The only thing that bothers me about cat-eaters is the cruelty that some inflict on the cats
in preparing them for the table. Sarah Hartman on her Internet site (http://www.messybeast.com/eat cats.htm) cites a British program showing a live cat being thrown into boiling water and then removed and dumped into a pail of cold water. The cat, still showing signs of life, was then skinned and eviscerated. Allegedly, the episode was filmed somewhere in China.
Hartman states, “The Chinese place great emphasis on freshness of food, hence the live skinning of food animals.”
I would be on the verge of starvation before I would kill and eat a cat, or a dog for that matter. But then a Hindu from India would starve

before eating a beef steak or a hamburger.
I once had a Hindu student, and I asked him, “What if you were served some meat and was told it was pork, and after you had eaten it was informed that it was really beef?” He said,”I would vomit, because it would be like I had eaten my mother’s flesh.”
I should mention that Muslims are forbidden from eating dogs or cats, and that Jews cannot eat dogs, and are not supposed to eat pork, because pigs do not have split hooves nor chew cuds.
On an entirely different subject, you may recall my having expressed concern that the oak trees overhanging my deck may not produce any acorns this year.

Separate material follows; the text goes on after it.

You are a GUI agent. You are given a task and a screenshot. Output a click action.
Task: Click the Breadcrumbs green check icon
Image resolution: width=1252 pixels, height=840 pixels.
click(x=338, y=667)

But one of the white oaks has produced about half a pound so far, while the water oak has produced less than a hand full. Much to my regret, the huge white oak closest to my house has died, probably from old age.
Bob Mount is a Professor Emeritus with the Department of Zoology and Entomology at Auburn University. He is also chairman of the Opelika Order of Geezers, well-known local think tank and political clearing house. He writes about birds, snakes, turtles, bugs and assorted conservation topics.